■ ACTION ITEM:
All lines from the one containing "Where should I" down to the one containing "Sort by the Established column header", both ends included, are to be given again exactly; omit the rest of the listing below.

■ INFORMATION PROVIDED:
Segment Open

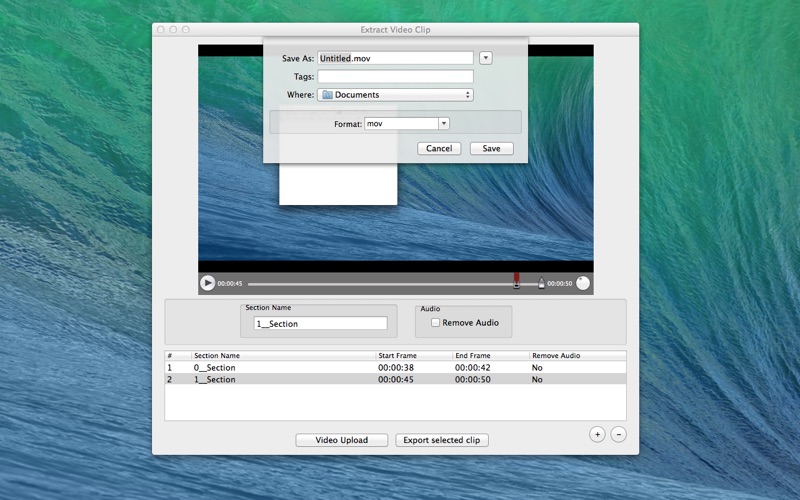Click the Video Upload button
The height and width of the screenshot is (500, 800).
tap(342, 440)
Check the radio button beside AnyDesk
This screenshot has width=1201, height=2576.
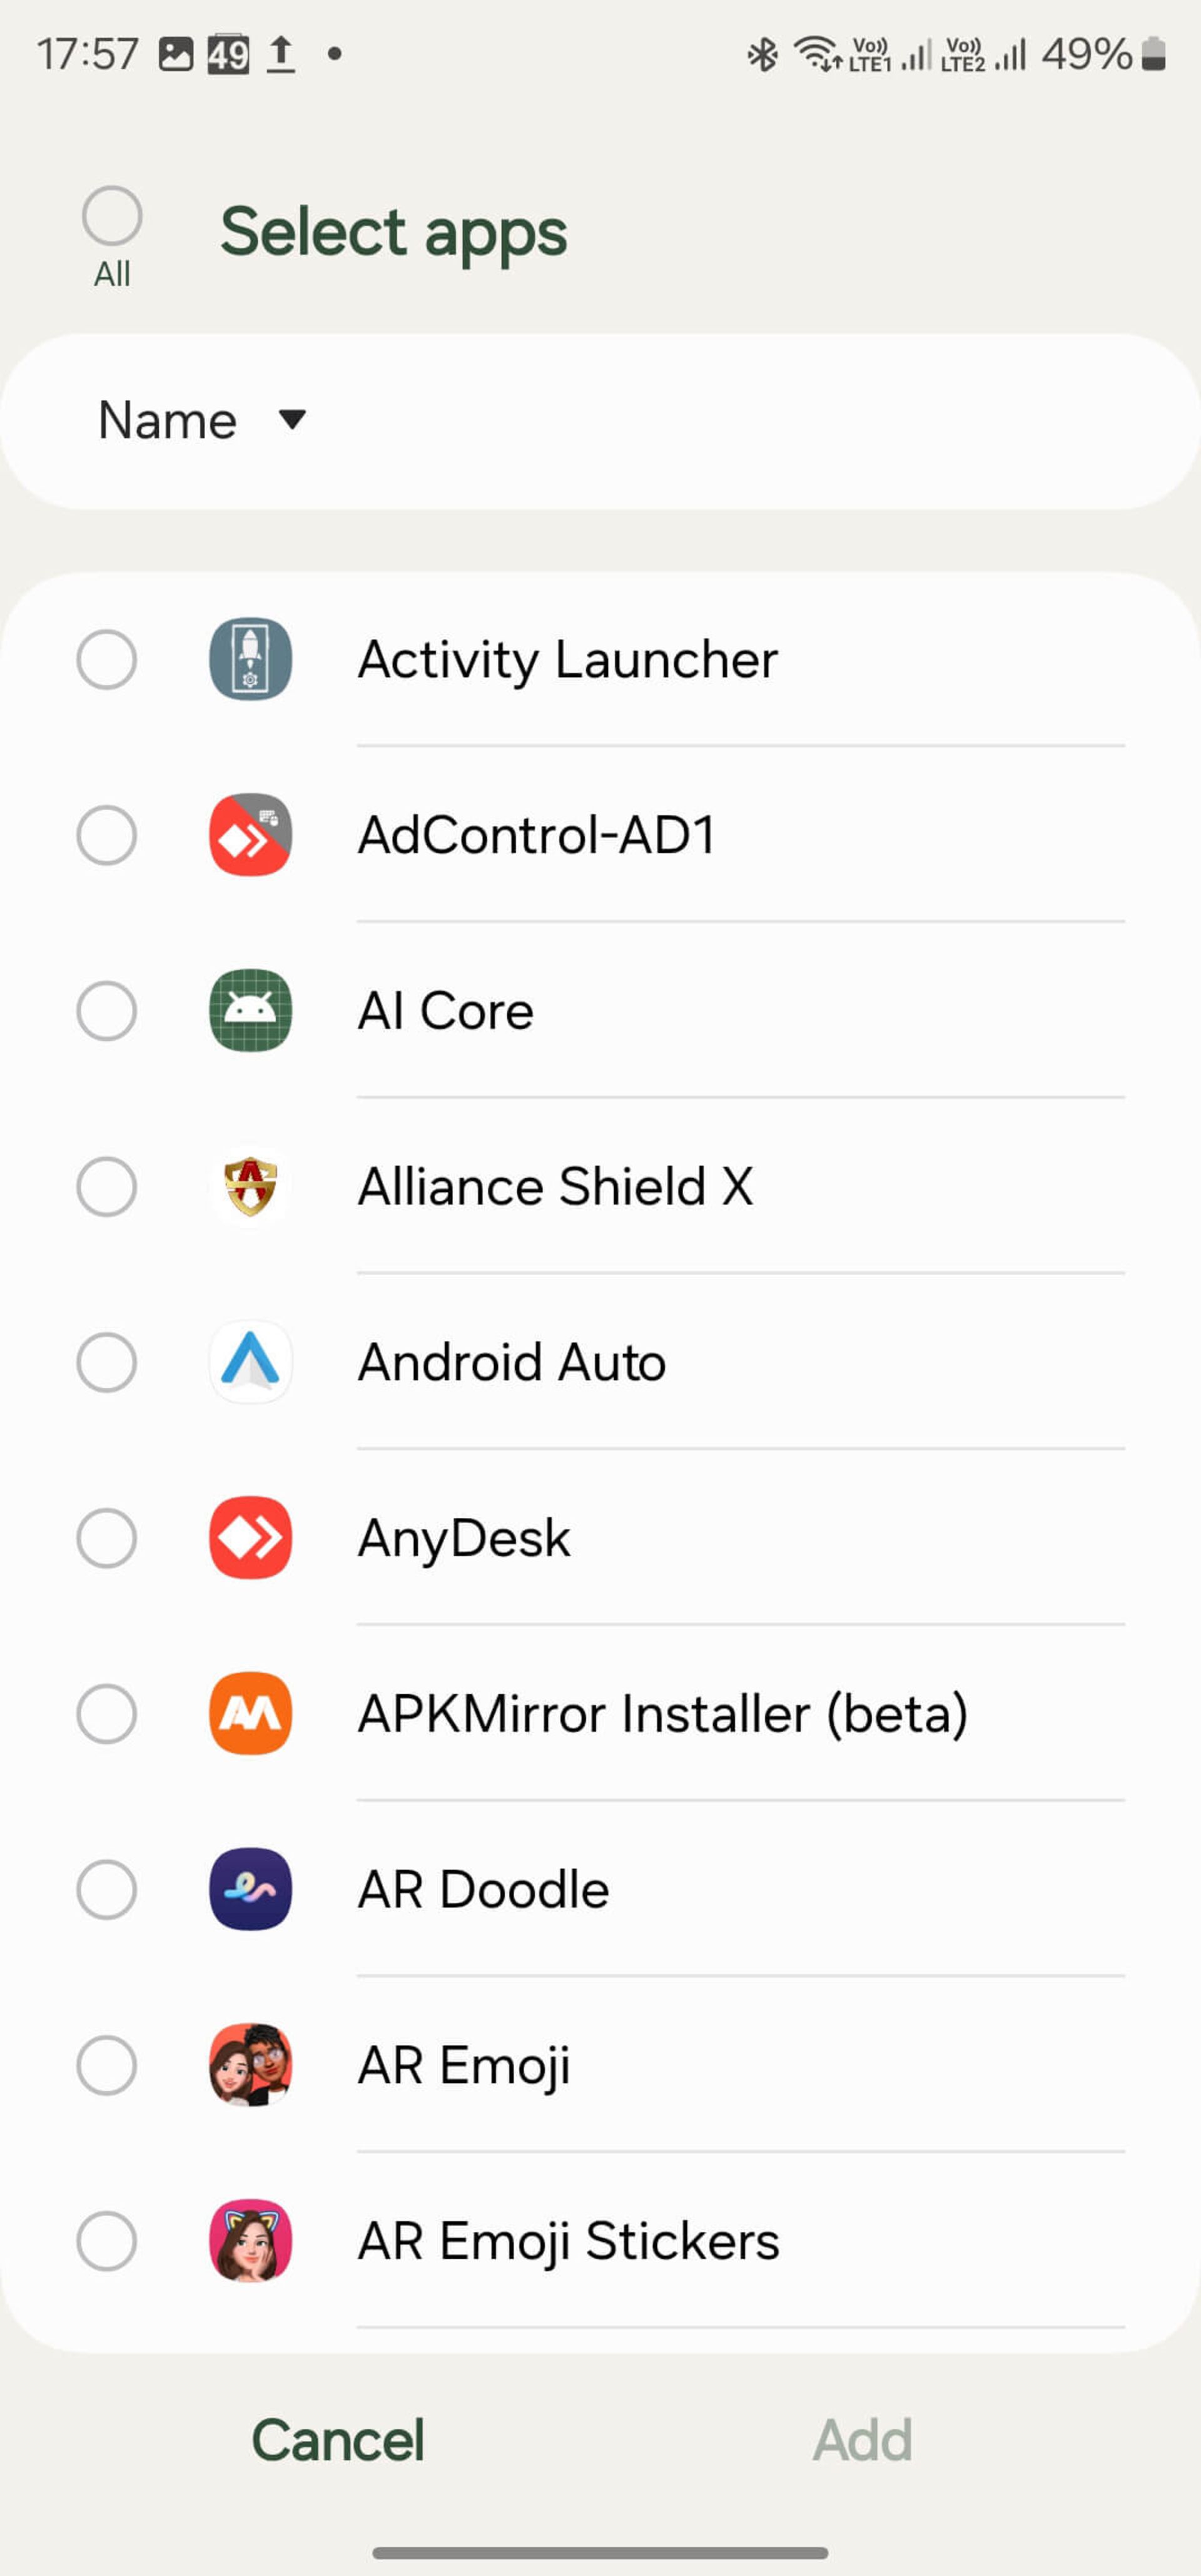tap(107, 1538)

Segment Closed
Segment Open

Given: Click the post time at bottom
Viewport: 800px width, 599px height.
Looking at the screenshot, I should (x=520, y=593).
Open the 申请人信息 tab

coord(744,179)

Segment Closed
Segment Open

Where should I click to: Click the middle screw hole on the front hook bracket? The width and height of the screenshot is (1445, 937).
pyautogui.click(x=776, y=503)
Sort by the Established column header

Segment Closed

■ RESPONSE FOR THIS EXERCISE:
Where should I click to: Click the middle screw hole on the front hook bracket? The width and height of the screenshot is (1445, 937).
pyautogui.click(x=776, y=503)
Sort by the Established column header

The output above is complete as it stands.